In Uganda and elsewhere, people and governments want Beijing to respect agreements, including workers’ rights, as well as provide aid for economic development. Sources speak to AsiaNews about the situation. Some voices suggest that renewed cooperation with Western democracies is possible.
Beijing (AsiaNews) – “There is a great deal of resentment among Ugandan workers against the Chinese firm, which won the contract to build the new road, but employed only Chinese workers in violation of the deal. The situation changed later.” China has become an essential partner in the development of African nations, yet Beijing has been accused of economic colonialism. Sources talk to AsiaNews about the daily problems associated with a Chinese company operating in Uganda.
China-Africa trade increased from US$ 10 billion in 2000 to 115 in 2010. Beijing has signed agreements with 45 African countries, especially in infrastructures and services (roads, dams, bridges, railways, as well as pipelines, refineries and phone services) and natural resources (oil and precious metals). The latter constitute 90 per cent of China’s imports from the continent, but the mainland also buys coffee from Uganda, olives from Tunisia and sesame from Ethiopia.
The West has spent around US0 billion in aid to Africa over the past 50 years, insisting on "transparency" and "good governance". China has never had this problem. It has always shown a willingness to work with repressive or corrupt governments, providing aid in exchange for oil (from Sudan and Angola) and raw materials without taking into consideration how its aid is used.
Chinese firms have also shown a capacity to invest in places and operations deemed too dangerous by the West.
Yet, African nations have come to realise that China’s assistance is not always good for development and that it creates a dependency on Chinese trade and investments.
Chinese companies are accused of labour exploitation, paying low wages and allowing terrible working conditions. Equally, Chinese exporters have been accused of flooding African markets, stifling incipient local industries.
In the mining sector, African workers are forced to work without adequate safety protection for inadequate salaries. On several occasions, Chinese companies have had to face open unrest by African workers tired of their condition.
This has led African governments to criticise Chinese corporations, which have been forced to pay more attention to the needs of the local population.
On the border between Uganda and Congo, between the town of Fort Portal and the region of Bundibugyo, a road is under construction. Once completed, it will play a crucial role in local development because at present vehicles must spend three hours driving on an animal track to cover 25 kilometres.

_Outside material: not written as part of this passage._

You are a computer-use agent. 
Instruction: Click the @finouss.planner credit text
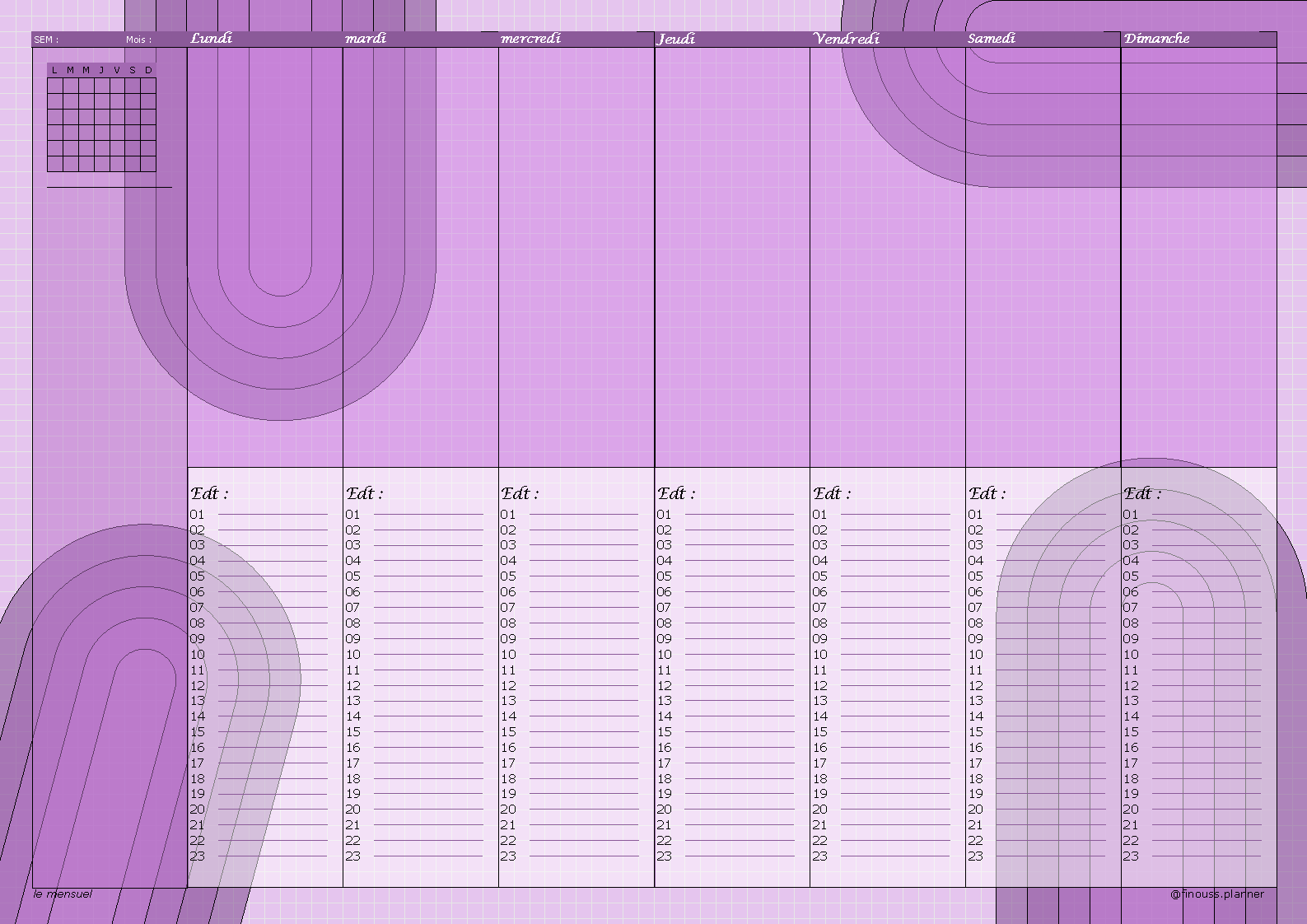tap(1216, 894)

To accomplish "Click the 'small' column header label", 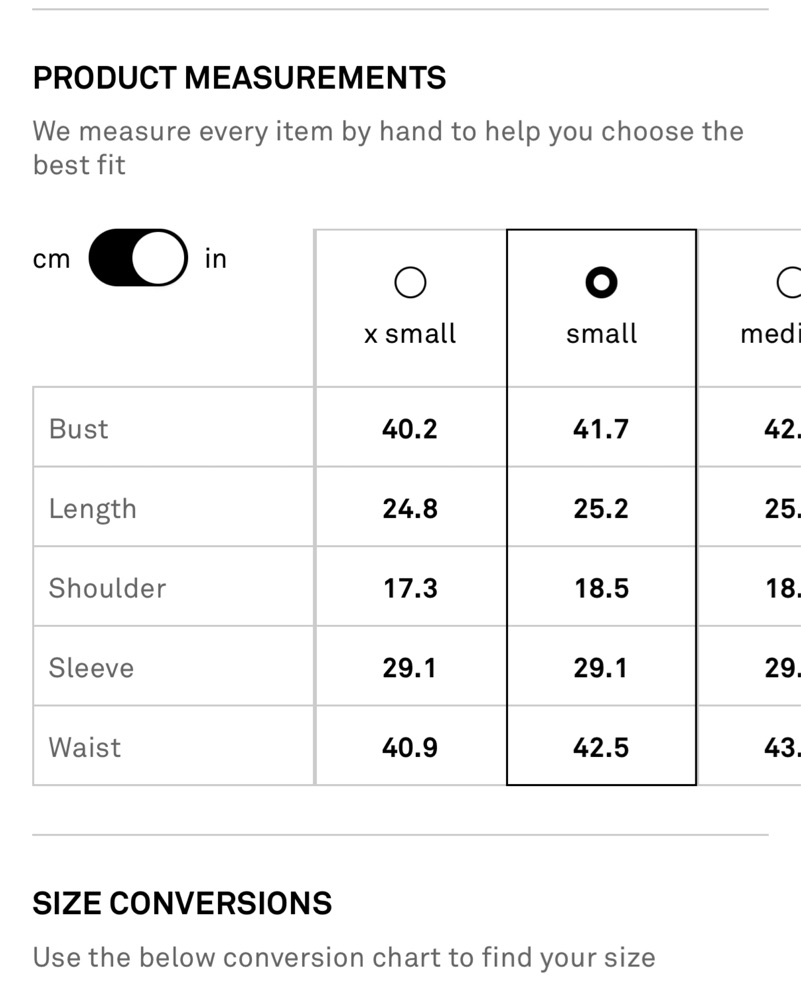I will [601, 334].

Despite the importance of the work, an anonymous source told AsiaNews that locals complain that the Chinese company that won the contract “did not keep the promises it made to the Ugandan government because it only used Chinese workers. Some people actually believe that the workers are prisoners who are not being paid for the work done.”

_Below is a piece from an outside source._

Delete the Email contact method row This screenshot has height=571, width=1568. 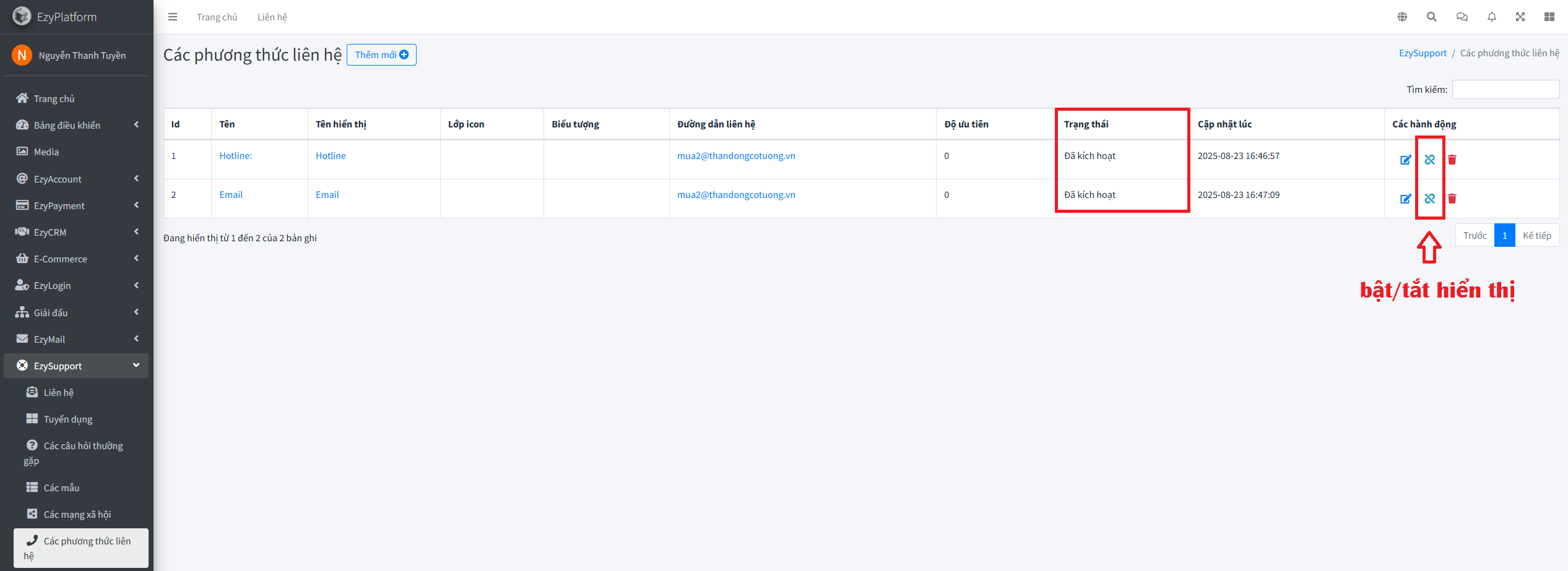point(1452,199)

Eventually, the Chinese company, “perhaps under pressure from the government, hired some Ugandan workers. Nevertheless, the number of Chinese workers is very high. Now many Chinese are training Ugandan workers. But employees have to work night and day shifts.”
For another source, Ugandans are divided. Some believe that Chinese companies are violently colonising their country, winning contracts by submitting extremely low offers. Others think the country is benefitting because the Chinese, “unlike the Europeans”, work hard, quick and without red tape.
China is in Africa to stay. Every future aid and development plan must take this into consideration.
At the same time, as Paul Letters points out in the South China Morning Post that whilst “China demands a torrent of natural resources,” it “also craves peace and political stability in Africa. To that end, China increasingly finds itself tacitly sharing Western democratic concerns regarding good governance.”